Given instruction
Copy out the FINCA International post below in full, word for word.

Provided text

★ ★ ★ ★ ★ ★ ★

FINCA International

Another post to bring light to something that everyone needs to learn about. FINCA International's mission is to provide financial services to the world's lowest-income entrepreneurs so they can create jobs, build assets and improve their standard of living. Their vision is to be a global microfinance network collectively serving more low-income entrepreneurs than any other MFI while operating on commercial principles of performance and sustainability. the Village Banking Campaign. It will enable FINCA to double its impact: to use the power of microfinance to extend loans, microinsurance, and savings to one million poor families by 2010 so they can effect their own development.

Microfinance refers to financial services provided to low-income people, usually to help support self-employment. Examples of microfinance products include: small loans, savings plans, insurance, payment tranfers, and other services that are provided in small increments that low-income individuals can afford. These services help families to start and build "micro" enterprises, the very small businesses that are important sources of employment, income, and economic vitality in developing countries worldwide.

Because salaried or wage-paying jobs are scarce in many developing countries, most citizens earn their livings through self-employment, creating and operating their own tiny enterprises. But without financial services to fuel their productivity, the poor can never grow their microenterprises into businesses that help them escape poverty. The microfinance movement was born to ease the suffering caused by poverty, and to awaken the global economy's sleeping giant: the under-capitalized productivity of the world's working poor.

★ ★ ★ ★ ★ ★ ★

Data excerpt

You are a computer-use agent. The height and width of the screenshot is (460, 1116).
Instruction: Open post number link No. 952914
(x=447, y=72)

★ ★ ★ ★ ★ ★ ★

Complete response
FINCA International

Another post to bring light to something that everyone needs to learn about. FINCA International's mission is to provide financial services to the world's lowest-income entrepreneurs so they can create jobs, build assets and improve their standard of living. Their vision is to be a global microfinance network collectively serving more low-income entrepreneurs than any other MFI while operating on commercial principles of performance and sustainability. the Village Banking Campaign. It will enable FINCA to double its impact: to use the power of microfinance to extend loans, microinsurance, and savings to one million poor families by 2010 so they can effect their own development.

Microfinance refers to financial services provided to low-income people, usually to help support self-employment. Examples of microfinance products include: small loans, savings plans, insurance, payment tranfers, and other services that are provided in small increments that low-income individuals can afford. These services help families to start and build "micro" enterprises, the very small businesses that are important sources of employment, income, and economic vitality in developing countries worldwide.

Because salaried or wage-paying jobs are scarce in many developing countries, most citizens earn their livings through self-employment, creating and operating their own tiny enterprises. But without financial services to fuel their productivity, the poor can never grow their microenterprises into businesses that help them escape poverty. The microfinance movement was born to ease the suffering caused by poverty, and to awaken the global economy's sleeping giant: the under-capitalized productivity of the world's working poor.